What are the jobs? The same as in any government conspiracy supernatural horror game, of course: analyze cult activities, investigate bizarre occult crimes, thwart the incipient end of the world. The difference is, most investigators start out not realizing that there’s really any sort of thing as the supernatural. They’ll know by the time their first job is done, of course, and if they survive it they’ll rather quickly learn the virtues of keeping their mouths shut about how weird the world truly is. Aside from everything else, the only people who will believe them would be all the other weirdos out there.

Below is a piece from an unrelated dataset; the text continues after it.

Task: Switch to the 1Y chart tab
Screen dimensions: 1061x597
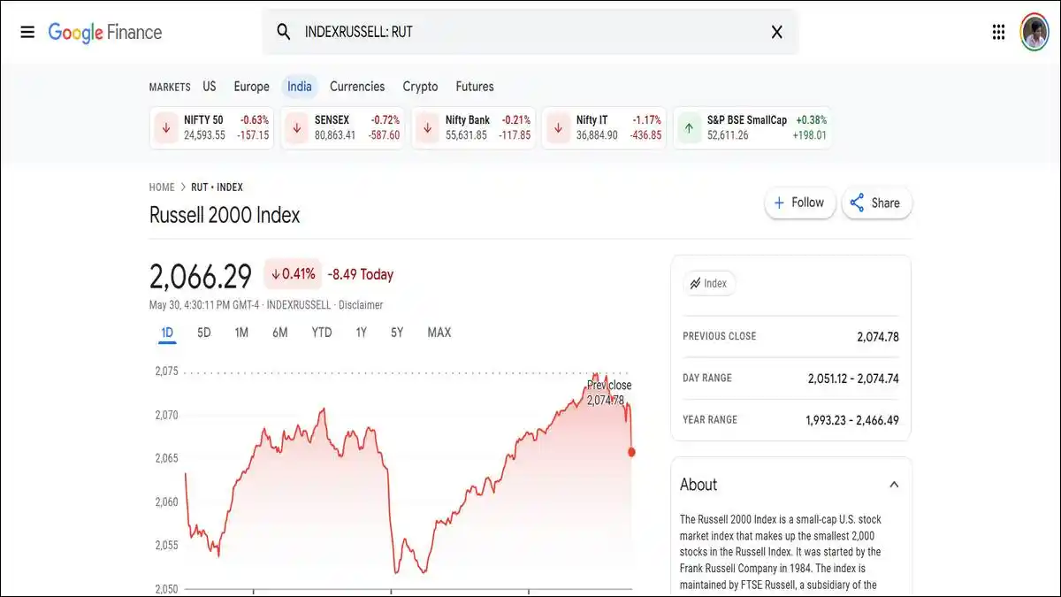Action: pyautogui.click(x=359, y=332)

Unlike many other supernatural government conspiracies, GAMMA YELLOW is not an organization that you join; it’s a set of tasks that you’re temporarily detailed to. Most people doing the jobs don’t know that they’re part of a larger whole, because they’re not cleared to know that. The good news is that a botched GAMMA YELLOW operation typically does not end with the operators being hung out to dry: they are instead carefully exonerated of any wrongdoing (with a suitably nasty patsy becoming the fall guy, if necessary), and never again used for another GAMMA YELLOW operation. Talking about that weird case that you had once is also a good way to never get assigned a GAMMA YELLOW job, too.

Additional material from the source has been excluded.